HDP’li Serhat Eren, Yargıtay Cumhuriyet Başsavcılığı tarafından dosyaya sunulan yazı ve eklerine ilişkin itirazlarının reddedilmesini Mezopotamya Ajansı’na değerlendirdi.
‘YENİ ÇIKAN BİR DELİL YOK’
Yargıtay Cumhuriyet Savcısının sunduğu belgelerin ek delil olmadığını ancak "yazı ve ekleri" olabileceğinin altını çizen Eren, bu durumu şöyle açıkladı:
"Yargıtay Cumhuriyet Başsavcılığı dilediği zaman devam eden kapatma davasına istediği belgeyi gönderemez.
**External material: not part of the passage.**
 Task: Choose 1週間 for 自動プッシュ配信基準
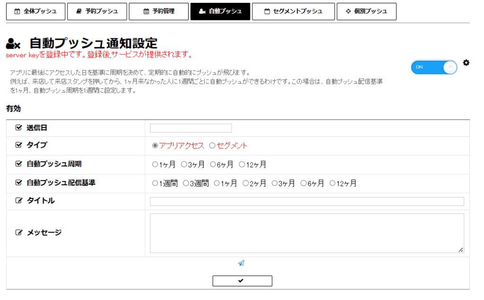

Bu yazı ve eklerin yeni bir iddianameye konu edileceğini itirazımızda da belirttik. Ek iddianameye konu edilmeli ama Yargıtay Cumhuriyet Başsavcılığı bunu ek iddianameye de konu edemez, çünkü devam eden bir davada yeni bir delil ortaya çıkması durumunda ‘ek bir delil’ veya ‘ek iddianame’ tanzim edilir, mahkemeye sunulur. Yıldırım ve Güzel’in soruşturmaları için ise bu uygulanamaz, çünkü yeni çıkan bir delil yok. Kapatma iddianamesi hazırlanırken, olan bir soruşturma dosyasıdır. Davanın açılmasından sonra ortaya çıkan bir delil olarak değerlendiremeyeceği için de Yargıtay Cumhuriyet Başsavcılığı bunu ek iddianameye de konu edemez. Ek iddianameye dahi konu edilmesi mümkün olmayan yazı ve eklerinin kapatma davasına gönderilmesi hukuken mümkün olmadığını, AYM’nin bunu dosyadan çıkarması gerektiğini belirterek, itiraz etmiştik."
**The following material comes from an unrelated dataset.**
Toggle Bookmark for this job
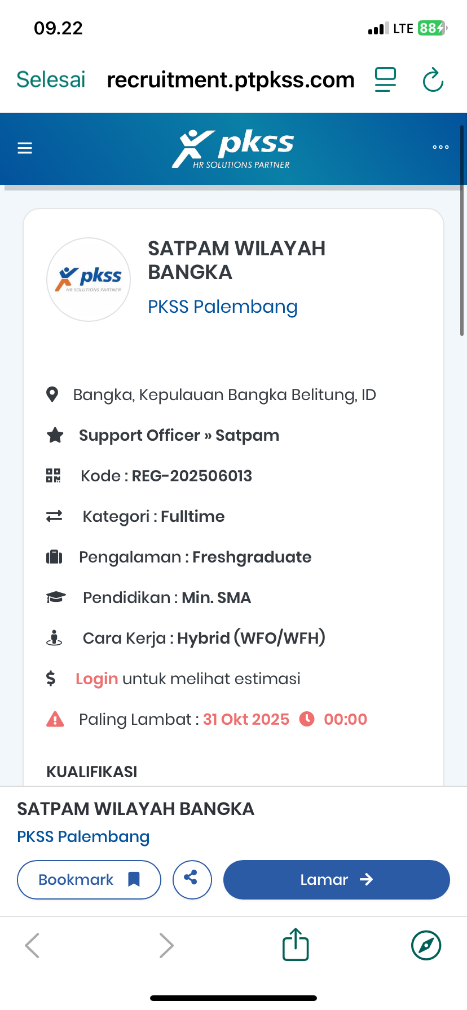The height and width of the screenshot is (1010, 467). (89, 879)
‘AYM, DEĞERLENDİRME VE TANIMLAMA YAPMADAN ‘YAZI VE EKLERİ’ DİYEREK GÖNDERDİ’
"İddianame AYM’de reddedildiğinde ve yeni iddianame gönderildiğinde de bu soruşturma dosyası vardı" diyen Eren, şöyle devam etti: "Ancak Yargıtay iddianameye konu etmedi. AYM’de aslında bize belgeleri gönderirken, buna hukuki bir tanım yapmadı. AYM, belgeleri ‘Yargıtay Cumhuriyet Başsavcılığı’nın yazı ve eklerine dair beyanlarınızı ve itirazlarınızı…’ demişti. AYM’nin kendisi bile bu yazı ve eklerine dair bir tanımlama yapmamıştı. Bunun hukuksal bir delil olup, olmadığı konusunda tanımlama, tespit ve belirleme yapmaktan kaçmıştır. Eğer ceza yargılaması kapsamında bir yargılama yapıyorsanız, dosyaya giren her belge ile ilgili bir tanım olması gerekir. AYM, partimize gönderdiklerine dair bir değerlendirme ve tanımlama yapmadan ‘yazı ve ekleri’ diyerek gönderdi."
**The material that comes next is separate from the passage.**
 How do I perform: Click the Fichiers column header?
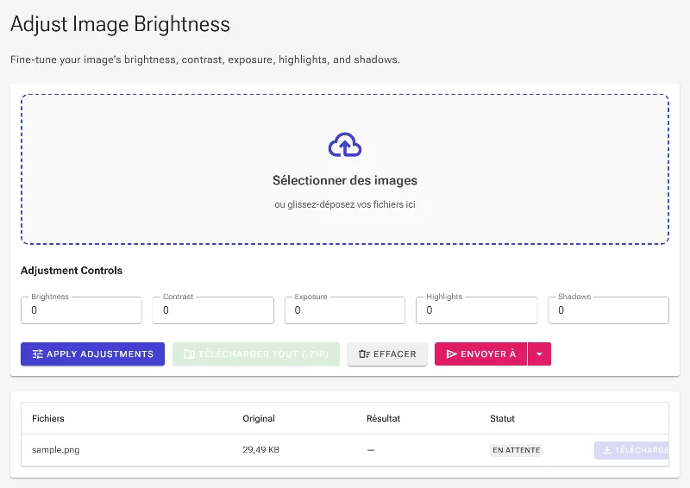tap(48, 418)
SAVCININ GERİ ÇEKİLMESİ TALEBİ
Eren, sadece AYM üyesi Kenan Yaşar’ın "Bakılmakta olan kapatma davasının konusunu, Halkların Demokratik Partisinin, devletin ülkesi ve milletiyle bölünmez bütünlüğüne aykırı eylemlerin odağı haline geldiği iddiası oluşturmaktadır. Bu yönüyle, HDP’ye atfedilen eylemin değişmesi ya da bu eyleme yeni bir eylemin eklenmesi söz konusu değildir. HDP’ye atfedilen eylem değişmemekle birlikte, eylemin sübutu bakımından gösterilen delillere ek olarak yeni deliller gösterilmektedir" tespitinde bulunduğunu söyledi. Bu tespitin Yüksek Mahkeme Üyesi Yaşar’ın tarafsızlığı ve bağımsızlığına gölge düşürdüğünü ve bu nedenle "ihsas-ı rey" yaptığı gerekçesiyle geri çekilmesini talep ettiklerini söyleyen Eren, "AYM üyesi Yaşar aslında bu tespitle kapatma davasının esasına ilişkin görüşünü açıklıyor" dedi.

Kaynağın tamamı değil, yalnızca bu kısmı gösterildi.